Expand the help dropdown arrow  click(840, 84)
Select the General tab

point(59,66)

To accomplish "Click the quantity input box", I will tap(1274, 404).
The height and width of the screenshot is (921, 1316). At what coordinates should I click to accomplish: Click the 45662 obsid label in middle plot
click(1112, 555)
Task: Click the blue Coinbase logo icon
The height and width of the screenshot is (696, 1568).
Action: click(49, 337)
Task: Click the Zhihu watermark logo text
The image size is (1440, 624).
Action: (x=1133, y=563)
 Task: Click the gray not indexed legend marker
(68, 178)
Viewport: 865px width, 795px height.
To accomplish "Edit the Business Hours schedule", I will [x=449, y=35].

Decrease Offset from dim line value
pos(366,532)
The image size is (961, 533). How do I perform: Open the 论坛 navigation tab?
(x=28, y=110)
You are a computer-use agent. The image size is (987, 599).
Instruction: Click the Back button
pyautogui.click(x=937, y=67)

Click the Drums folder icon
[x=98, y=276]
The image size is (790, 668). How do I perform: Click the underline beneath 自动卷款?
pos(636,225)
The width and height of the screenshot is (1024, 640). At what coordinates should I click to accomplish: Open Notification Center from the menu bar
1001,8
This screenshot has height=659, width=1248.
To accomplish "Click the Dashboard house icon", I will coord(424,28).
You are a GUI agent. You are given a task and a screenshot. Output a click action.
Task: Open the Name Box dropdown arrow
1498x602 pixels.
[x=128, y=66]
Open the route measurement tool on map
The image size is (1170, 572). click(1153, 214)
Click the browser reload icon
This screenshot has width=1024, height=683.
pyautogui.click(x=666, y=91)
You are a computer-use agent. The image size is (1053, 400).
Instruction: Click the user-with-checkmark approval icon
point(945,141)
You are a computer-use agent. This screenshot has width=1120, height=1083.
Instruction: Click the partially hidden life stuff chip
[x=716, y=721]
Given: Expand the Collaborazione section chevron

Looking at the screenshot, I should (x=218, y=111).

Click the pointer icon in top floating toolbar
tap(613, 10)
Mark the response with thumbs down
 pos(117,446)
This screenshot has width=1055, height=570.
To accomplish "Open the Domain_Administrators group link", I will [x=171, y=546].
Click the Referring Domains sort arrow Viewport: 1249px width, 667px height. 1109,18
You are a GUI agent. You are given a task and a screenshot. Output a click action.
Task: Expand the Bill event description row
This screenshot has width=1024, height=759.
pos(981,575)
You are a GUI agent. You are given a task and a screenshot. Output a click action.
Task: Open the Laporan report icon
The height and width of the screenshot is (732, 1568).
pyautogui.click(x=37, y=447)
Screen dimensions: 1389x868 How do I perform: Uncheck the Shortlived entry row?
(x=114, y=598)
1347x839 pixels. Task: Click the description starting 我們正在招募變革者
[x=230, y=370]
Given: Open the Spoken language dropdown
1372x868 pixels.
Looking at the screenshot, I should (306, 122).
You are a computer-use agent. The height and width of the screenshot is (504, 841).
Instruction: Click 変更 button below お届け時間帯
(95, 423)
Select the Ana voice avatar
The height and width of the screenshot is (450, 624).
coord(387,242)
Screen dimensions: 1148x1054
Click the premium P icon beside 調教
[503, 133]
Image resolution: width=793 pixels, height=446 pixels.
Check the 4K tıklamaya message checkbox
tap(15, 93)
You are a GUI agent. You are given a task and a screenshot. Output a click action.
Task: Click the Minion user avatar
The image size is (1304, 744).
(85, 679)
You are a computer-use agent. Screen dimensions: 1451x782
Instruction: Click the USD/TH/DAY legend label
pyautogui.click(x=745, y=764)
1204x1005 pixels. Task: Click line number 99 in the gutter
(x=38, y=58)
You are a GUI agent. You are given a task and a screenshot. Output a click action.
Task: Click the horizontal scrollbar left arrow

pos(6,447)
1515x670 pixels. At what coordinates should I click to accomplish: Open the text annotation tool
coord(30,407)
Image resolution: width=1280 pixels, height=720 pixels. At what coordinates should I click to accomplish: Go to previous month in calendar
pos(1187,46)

+++

Rewrite all of the material above, changing every "computer-use agent" to "desktop assistant" and leaving everything else unchanged.

Expand the help dropdown arrow  click(840, 84)
Select the General tab

point(59,66)

To accomplish "Click the quantity input box", I will tap(1274, 404).
The height and width of the screenshot is (921, 1316). At what coordinates should I click to accomplish: Click the 45662 obsid label in middle plot
click(1112, 555)
Task: Click the blue Coinbase logo icon
The height and width of the screenshot is (696, 1568).
Action: click(49, 337)
Task: Click the Zhihu watermark logo text
The image size is (1440, 624).
Action: (x=1133, y=563)
 Task: Click the gray not indexed legend marker
(68, 178)
Viewport: 865px width, 795px height.
To accomplish "Edit the Business Hours schedule", I will [x=449, y=35].

Decrease Offset from dim line value
pos(366,532)
The image size is (961, 533). How do I perform: Open the 论坛 navigation tab?
(x=28, y=110)
You are a desktop assistant. The image size is (987, 599).
Instruction: Click the Back button
pyautogui.click(x=937, y=67)

Click the Drums folder icon
[x=98, y=276]
The image size is (790, 668). How do I perform: Click the underline beneath 自动卷款?
pos(636,225)
The width and height of the screenshot is (1024, 640). At what coordinates should I click to accomplish: Open Notification Center from the menu bar
1001,8
This screenshot has height=659, width=1248.
To accomplish "Click the Dashboard house icon", I will coord(424,28).
You are a GUI agent. You are given a task and a screenshot. Output a click action.
Task: Open the Name Box dropdown arrow
1498x602 pixels.
[x=128, y=66]
Open the route measurement tool on map
The image size is (1170, 572). click(1153, 214)
Click the browser reload icon
This screenshot has width=1024, height=683.
pyautogui.click(x=666, y=91)
You are a desktop assistant. The image size is (1053, 400).
Instruction: Click the user-with-checkmark approval icon
point(945,141)
You are a desktop assistant. This screenshot has width=1120, height=1083.
Instruction: Click the partially hidden life stuff chip
[x=716, y=721]
Given: Expand the Collaborazione section chevron

Looking at the screenshot, I should (x=218, y=111).

Click the pointer icon in top floating toolbar
tap(613, 10)
Mark the response with thumbs down
 pos(117,446)
This screenshot has width=1055, height=570.
To accomplish "Open the Domain_Administrators group link", I will [x=171, y=546].
Click the Referring Domains sort arrow Viewport: 1249px width, 667px height. 1109,18
You are a GUI agent. You are given a task and a screenshot. Output a click action.
Task: Expand the Bill event description row
This screenshot has width=1024, height=759.
pos(981,575)
You are a GUI agent. You are given a task and a screenshot. Output a click action.
Task: Open the Laporan report icon
The height and width of the screenshot is (732, 1568).
pyautogui.click(x=37, y=447)
Screen dimensions: 1389x868 How do I perform: Uncheck the Shortlived entry row?
(x=114, y=598)
1347x839 pixels. Task: Click the description starting 我們正在招募變革者
[x=230, y=370]
Given: Open the Spoken language dropdown
1372x868 pixels.
Looking at the screenshot, I should (306, 122).
You are a desktop assistant. The height and width of the screenshot is (504, 841).
Instruction: Click 変更 button below お届け時間帯
(95, 423)
Select the Ana voice avatar
The height and width of the screenshot is (450, 624).
coord(387,242)
Screen dimensions: 1148x1054
Click the premium P icon beside 調教
[503, 133]
Image resolution: width=793 pixels, height=446 pixels.
Check the 4K tıklamaya message checkbox
tap(15, 93)
You are a GUI agent. You are given a task and a screenshot. Output a click action.
Task: Click the Minion user avatar
The image size is (1304, 744).
(85, 679)
You are a desktop assistant. Screen dimensions: 1451x782
Instruction: Click the USD/TH/DAY legend label
pyautogui.click(x=745, y=764)
1204x1005 pixels. Task: Click line number 99 in the gutter
(x=38, y=58)
You are a GUI agent. You are given a task and a screenshot. Output a click action.
Task: Click the horizontal scrollbar left arrow

pos(6,447)
1515x670 pixels. At what coordinates should I click to accomplish: Open the text annotation tool
coord(30,407)
Image resolution: width=1280 pixels, height=720 pixels. At what coordinates should I click to accomplish: Go to previous month in calendar
pos(1187,46)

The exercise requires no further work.